9) Money - Yup, you may work, he may not or vice versa. One may spend money on everything and anything while the other might understand that you do need to pay the rent. If One or the others money skills aren’t up to snuff, work on it, or scram. The arguments will be just around the corner and there is nothing romantic about paying for meals, concerts, clothes and everything else, all the time. It’s cool, we’re in a post modern society, but both people have to share the responsibility whether you believe in the money culture or not. It is the necessary evil.

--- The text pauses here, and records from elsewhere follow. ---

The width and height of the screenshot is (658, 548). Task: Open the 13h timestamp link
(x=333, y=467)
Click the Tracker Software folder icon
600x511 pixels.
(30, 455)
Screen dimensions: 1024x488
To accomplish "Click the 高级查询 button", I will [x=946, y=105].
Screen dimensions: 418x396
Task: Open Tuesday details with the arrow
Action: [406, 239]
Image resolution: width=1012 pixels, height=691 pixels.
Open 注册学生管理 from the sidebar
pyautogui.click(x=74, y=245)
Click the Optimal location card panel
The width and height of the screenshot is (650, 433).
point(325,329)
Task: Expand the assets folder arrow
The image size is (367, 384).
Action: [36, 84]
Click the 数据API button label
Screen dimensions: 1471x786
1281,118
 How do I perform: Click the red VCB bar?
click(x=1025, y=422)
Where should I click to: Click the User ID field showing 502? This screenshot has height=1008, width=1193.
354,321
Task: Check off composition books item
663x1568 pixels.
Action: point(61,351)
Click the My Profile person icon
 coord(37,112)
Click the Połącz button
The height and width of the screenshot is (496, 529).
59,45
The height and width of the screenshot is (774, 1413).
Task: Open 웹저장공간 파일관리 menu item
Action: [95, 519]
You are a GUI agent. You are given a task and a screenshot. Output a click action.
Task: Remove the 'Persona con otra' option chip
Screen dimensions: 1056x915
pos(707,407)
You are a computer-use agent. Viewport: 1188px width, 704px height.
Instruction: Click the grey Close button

10) Sarcastic, obnoxious and being late (SOB)- I equate this with a couple of other character qualities, but find it is all pervasive in our celebrity worship culture with our idols spewing insults and vitriol like candy. ‘Course, you would think anyone who has a partner, spouse or lover that behaves this way would get it, but unfortunately so many people don’t and suffer the consequences which could be simply being embarrassed at a concert or friends house, to being a victim of physical abuse or worse. Look this kind of behavior is always an indication of how that person feels about themselves and they let it out on others, even if you are supposed to be the love of their life. If they don’t cut it out, then move on. You must have more respect, self-esteem and consideration for yourself, especially if it is supposed to be a romantic moment and you find yourself crying.

Whether we love Pendulum or Frank Sinatra, we can agree on what is romantic

That’s if for my preaching. It may sound like I’m talking to my teenage daughters, but it applies to 60 year olds who are married for 35 years in abusive relationships too. Get out! You’ll find someone who wants to give you all the romance you deserve and you do deserve it. So whether it is a jazz café, mosh pit, hookah lounge, electro-party or some other event that isn’t a traditional romantic theme, it doesn’t matter. The 10 characteristics and attitudes above are essential whether you like Pendulum, White Snake or Frank Sinatra. If you have someone with those 10 qualities (or lack of some of those issues) then you will find romance wherever you go and you’ll be mutually supportive and interested in each other for years to come.